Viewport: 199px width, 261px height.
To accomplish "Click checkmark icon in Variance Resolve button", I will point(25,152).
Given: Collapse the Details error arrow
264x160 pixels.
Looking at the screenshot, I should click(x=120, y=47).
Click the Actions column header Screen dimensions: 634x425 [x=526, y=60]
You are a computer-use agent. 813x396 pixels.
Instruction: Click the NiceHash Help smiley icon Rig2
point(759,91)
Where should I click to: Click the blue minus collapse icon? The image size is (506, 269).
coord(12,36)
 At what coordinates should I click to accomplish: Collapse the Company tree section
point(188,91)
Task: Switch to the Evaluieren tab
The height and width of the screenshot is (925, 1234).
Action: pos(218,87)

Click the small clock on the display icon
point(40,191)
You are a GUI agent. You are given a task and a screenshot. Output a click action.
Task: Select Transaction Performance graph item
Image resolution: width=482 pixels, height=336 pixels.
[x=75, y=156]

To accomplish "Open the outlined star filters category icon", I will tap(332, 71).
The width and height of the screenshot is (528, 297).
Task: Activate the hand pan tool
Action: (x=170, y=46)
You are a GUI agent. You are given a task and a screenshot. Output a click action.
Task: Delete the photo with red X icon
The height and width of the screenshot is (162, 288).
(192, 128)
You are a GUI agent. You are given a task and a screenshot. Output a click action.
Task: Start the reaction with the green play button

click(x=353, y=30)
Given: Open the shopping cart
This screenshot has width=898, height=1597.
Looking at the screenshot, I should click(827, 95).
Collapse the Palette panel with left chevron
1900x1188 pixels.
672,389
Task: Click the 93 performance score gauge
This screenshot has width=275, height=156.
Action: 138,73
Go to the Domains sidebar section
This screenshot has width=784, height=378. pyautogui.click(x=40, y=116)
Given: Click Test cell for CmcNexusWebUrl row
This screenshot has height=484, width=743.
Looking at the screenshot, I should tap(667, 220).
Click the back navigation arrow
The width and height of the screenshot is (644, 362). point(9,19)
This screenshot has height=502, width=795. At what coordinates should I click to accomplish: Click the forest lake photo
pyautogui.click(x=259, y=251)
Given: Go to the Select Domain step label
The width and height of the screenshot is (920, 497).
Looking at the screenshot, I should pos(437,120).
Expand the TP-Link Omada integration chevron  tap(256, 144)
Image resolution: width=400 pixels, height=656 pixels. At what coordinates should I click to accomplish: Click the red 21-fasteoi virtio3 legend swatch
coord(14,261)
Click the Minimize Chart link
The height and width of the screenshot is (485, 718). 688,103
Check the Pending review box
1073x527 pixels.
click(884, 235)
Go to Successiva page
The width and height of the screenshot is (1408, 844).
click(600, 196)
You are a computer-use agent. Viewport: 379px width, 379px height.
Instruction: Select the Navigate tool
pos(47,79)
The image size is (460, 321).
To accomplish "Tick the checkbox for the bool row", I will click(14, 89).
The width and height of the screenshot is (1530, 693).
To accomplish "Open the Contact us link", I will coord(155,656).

● Problem to solve
Please write out the entries above from the line holding "Task: Switch to the Evaluieren tab" through the line holding "Expand the TP-Link", inclusive, copying each line exactly.

● Answer below
Task: Switch to the Evaluieren tab
The height and width of the screenshot is (925, 1234).
Action: pos(218,87)

Click the small clock on the display icon
point(40,191)
You are a GUI agent. You are given a task and a screenshot. Output a click action.
Task: Select Transaction Performance graph item
Image resolution: width=482 pixels, height=336 pixels.
[x=75, y=156]

To accomplish "Open the outlined star filters category icon", I will tap(332, 71).
The width and height of the screenshot is (528, 297).
Task: Activate the hand pan tool
Action: (x=170, y=46)
You are a GUI agent. You are given a task and a screenshot. Output a click action.
Task: Delete the photo with red X icon
The height and width of the screenshot is (162, 288).
(192, 128)
You are a GUI agent. You are given a task and a screenshot. Output a click action.
Task: Start the reaction with the green play button

click(x=353, y=30)
Given: Open the shopping cart
This screenshot has width=898, height=1597.
Looking at the screenshot, I should click(827, 95).
Collapse the Palette panel with left chevron
1900x1188 pixels.
672,389
Task: Click the 93 performance score gauge
This screenshot has width=275, height=156.
Action: 138,73
Go to the Domains sidebar section
This screenshot has width=784, height=378. pyautogui.click(x=40, y=116)
Given: Click Test cell for CmcNexusWebUrl row
This screenshot has height=484, width=743.
Looking at the screenshot, I should tap(667, 220).
Click the back navigation arrow
The width and height of the screenshot is (644, 362). point(9,19)
This screenshot has height=502, width=795. At what coordinates should I click to accomplish: Click the forest lake photo
pyautogui.click(x=259, y=251)
Given: Go to the Select Domain step label
The width and height of the screenshot is (920, 497).
Looking at the screenshot, I should pos(437,120).
Expand the TP-Link Omada integration chevron  tap(256, 144)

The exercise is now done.